Members of the Teachers Association of Lee County and the Support Personnel Association of Lee County - two union-affiliated groups representing about 9,500 workers - met with district officials Monday in their first contract bargaining session following the passage of the state´s budget last week.
That budget resulted in a $7 million funding increase for the school district, far short of the $35.7 million increase in salary, fuel and utility expenses the district expects for the next year. The result is a $29 million hole, half of which the district filled over the past two months by cutting dozens of programs, projects and nearly 160 positions, many of them directorships.
District Budget Director Ami Desamours said the remainder will come from the bargaining table.
“We have done as much cutting as we can,” Desamours said.
The situation compounds itself by the fact that the state may not have enough money to cover the cost of the budget it passed. District Chief Business Officer Lee Legutko said last week that the state put off estimating its revenue, and will likely have to make cuts midway through next year, as it did this year.
Also complicating the bargaining is an $8 million increase in health insurance costs.
Support Personnel Association President Bob Rushlow said it´s the worst situation he has seen in years.
“I´ve been in negotiations for many, many years, but this has got to be some of the toughest negotiations that I have ever experienced,” Rushlow said after the four-hour meeting´s completion. “And it´s not over yet.”
Within the coming weeks, the groups hope to eventually reach an agreement with the district. The meetings held up to this point have allowed for brainstorming various options.
One suggestion placed on the table was to cut the employees´ $20 million benefit package, which includes funding for raises and health benefits, by $14.6 million and let the remaining $5.4 million be distributed how the employee associations wished.
Those in the meetings have also suggested cuts in salary, including cutting pay for holidays the district´s employees do not work.
“Any decision we´re going to make is going to be unpopular,” Rushlow said. “It´s a shame that the Legislature and the governor won´t tap into the renegade fund for this budget. The legislators won´t step up to the plate on this one. I don´t think they realize this is impacting kids lives and their futures.”
At several points, the discussion turned to the cuts that have already been made and how the district would operate without those employees and programs.
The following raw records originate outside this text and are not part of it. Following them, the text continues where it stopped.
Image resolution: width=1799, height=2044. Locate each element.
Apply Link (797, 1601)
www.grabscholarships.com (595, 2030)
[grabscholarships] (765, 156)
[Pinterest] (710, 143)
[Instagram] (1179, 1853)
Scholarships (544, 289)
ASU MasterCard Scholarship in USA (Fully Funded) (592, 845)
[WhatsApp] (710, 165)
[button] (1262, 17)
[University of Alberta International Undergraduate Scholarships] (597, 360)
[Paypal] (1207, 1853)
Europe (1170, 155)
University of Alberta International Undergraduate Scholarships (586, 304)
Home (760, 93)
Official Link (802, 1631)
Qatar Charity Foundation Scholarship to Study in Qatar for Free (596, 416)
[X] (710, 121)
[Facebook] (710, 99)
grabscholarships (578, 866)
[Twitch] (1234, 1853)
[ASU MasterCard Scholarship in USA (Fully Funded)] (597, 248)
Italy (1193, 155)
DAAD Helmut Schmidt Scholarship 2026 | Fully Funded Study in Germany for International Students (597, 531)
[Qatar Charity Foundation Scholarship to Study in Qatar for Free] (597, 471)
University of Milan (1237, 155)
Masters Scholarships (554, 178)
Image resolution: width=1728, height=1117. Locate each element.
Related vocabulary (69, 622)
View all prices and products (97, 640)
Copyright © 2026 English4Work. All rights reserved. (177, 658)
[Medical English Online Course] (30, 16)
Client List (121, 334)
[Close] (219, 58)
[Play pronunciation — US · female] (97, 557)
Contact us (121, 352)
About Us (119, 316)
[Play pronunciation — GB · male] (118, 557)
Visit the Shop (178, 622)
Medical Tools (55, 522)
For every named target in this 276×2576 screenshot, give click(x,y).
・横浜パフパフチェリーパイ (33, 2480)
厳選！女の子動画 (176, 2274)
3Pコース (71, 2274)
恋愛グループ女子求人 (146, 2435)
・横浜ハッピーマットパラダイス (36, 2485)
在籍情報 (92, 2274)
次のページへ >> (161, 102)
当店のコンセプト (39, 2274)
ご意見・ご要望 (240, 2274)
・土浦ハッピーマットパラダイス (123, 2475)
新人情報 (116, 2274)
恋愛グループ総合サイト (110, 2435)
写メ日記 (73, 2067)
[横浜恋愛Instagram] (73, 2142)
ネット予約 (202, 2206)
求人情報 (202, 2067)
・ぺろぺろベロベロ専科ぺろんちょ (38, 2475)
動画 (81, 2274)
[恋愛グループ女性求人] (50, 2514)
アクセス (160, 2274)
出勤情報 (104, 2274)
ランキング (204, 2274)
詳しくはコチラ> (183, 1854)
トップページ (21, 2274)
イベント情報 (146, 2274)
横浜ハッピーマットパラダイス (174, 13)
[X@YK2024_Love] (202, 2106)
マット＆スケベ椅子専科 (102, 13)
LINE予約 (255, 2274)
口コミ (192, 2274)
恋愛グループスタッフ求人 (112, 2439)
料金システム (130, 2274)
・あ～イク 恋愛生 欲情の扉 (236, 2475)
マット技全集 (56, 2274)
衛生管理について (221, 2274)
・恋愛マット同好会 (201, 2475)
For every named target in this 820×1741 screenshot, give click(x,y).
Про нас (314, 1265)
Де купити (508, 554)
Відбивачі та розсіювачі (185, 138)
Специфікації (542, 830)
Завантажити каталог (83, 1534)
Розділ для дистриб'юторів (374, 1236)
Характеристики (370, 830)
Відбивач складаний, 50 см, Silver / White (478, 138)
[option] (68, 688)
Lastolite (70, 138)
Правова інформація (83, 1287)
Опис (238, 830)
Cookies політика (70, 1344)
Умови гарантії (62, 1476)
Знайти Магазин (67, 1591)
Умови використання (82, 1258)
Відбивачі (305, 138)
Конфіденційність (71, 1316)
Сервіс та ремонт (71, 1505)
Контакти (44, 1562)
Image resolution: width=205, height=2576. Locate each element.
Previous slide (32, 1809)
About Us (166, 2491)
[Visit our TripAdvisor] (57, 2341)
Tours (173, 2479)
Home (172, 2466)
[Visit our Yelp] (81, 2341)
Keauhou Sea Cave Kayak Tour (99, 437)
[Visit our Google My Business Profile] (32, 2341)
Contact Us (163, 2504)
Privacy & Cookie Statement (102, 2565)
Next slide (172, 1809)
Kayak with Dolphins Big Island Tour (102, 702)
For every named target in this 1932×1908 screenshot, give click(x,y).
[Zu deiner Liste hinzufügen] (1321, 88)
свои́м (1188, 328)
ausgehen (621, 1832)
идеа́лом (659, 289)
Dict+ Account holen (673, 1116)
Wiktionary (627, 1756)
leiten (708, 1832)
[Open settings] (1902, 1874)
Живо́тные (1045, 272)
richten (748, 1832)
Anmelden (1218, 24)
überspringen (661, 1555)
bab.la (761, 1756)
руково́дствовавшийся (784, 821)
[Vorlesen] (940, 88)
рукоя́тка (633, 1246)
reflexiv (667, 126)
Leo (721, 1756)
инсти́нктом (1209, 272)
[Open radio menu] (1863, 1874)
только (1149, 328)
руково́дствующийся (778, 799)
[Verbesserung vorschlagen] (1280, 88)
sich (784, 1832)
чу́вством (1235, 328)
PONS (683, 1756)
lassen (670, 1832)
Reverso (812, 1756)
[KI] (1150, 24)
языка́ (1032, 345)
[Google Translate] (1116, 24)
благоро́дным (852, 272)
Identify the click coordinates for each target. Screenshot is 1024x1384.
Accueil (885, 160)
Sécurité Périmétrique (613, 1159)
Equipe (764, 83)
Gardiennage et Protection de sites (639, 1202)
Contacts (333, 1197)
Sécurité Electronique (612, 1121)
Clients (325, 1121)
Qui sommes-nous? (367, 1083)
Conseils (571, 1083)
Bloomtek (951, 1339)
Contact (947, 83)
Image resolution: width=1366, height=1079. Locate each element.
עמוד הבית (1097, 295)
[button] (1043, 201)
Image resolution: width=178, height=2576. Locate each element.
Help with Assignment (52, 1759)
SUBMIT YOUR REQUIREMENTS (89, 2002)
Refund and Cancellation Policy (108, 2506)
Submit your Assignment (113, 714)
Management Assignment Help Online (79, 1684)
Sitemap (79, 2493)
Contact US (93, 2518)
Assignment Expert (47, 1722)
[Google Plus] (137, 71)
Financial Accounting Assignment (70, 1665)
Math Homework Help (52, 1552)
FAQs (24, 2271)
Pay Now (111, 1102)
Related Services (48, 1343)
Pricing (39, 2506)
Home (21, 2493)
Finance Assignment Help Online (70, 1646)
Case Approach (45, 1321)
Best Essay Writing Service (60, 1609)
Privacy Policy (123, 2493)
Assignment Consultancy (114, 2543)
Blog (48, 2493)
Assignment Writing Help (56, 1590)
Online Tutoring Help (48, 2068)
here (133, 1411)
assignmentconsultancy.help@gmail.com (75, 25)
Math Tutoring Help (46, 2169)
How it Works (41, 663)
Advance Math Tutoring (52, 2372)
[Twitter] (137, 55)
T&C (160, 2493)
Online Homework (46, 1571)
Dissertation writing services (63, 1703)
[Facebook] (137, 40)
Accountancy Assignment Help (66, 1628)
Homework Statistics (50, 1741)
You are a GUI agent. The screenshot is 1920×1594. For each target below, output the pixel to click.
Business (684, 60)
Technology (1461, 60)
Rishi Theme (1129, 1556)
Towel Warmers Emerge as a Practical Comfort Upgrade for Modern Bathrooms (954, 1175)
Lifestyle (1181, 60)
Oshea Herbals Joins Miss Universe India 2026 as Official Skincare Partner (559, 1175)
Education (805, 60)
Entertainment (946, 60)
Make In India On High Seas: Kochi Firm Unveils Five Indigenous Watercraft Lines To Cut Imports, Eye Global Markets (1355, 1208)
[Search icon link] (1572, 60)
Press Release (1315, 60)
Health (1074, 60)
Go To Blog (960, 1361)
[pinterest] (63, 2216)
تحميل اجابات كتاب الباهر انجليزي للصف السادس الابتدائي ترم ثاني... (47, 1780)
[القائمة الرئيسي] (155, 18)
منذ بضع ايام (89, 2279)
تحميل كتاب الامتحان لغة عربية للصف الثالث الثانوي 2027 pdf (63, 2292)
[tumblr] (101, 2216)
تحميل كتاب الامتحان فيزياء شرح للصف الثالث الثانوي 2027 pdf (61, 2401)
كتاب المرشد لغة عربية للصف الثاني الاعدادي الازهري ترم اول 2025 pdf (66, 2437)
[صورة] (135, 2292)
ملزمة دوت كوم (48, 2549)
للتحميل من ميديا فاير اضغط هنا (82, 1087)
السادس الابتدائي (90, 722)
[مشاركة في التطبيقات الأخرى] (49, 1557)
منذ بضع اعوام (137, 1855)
“I do want to assure you that sitting on that budget committee this year was probably one of the most frustrating things I have ever done,” District Human Resources Director Greg Adkins said. “I sat with the chiefs this morning and the groups started talking about the services that we don´t even know how we are going to provide.”
Rushlow said many of his employees are concerned with the road from here. The district expects the same budget situation to repeat itself for the next two years, likely resulting in an end to anything that isn´t nailed down by state law, including athletics, arts and music programs.
“Obviously, if you are going to cut personnel, you are going to cut services,” Rushlow said. “Who is going to pick up that extra work when you cut the personnel? What are the consequences if they don´t get it done? There is a lot of fear out there, a tremendous amount of fear out there.”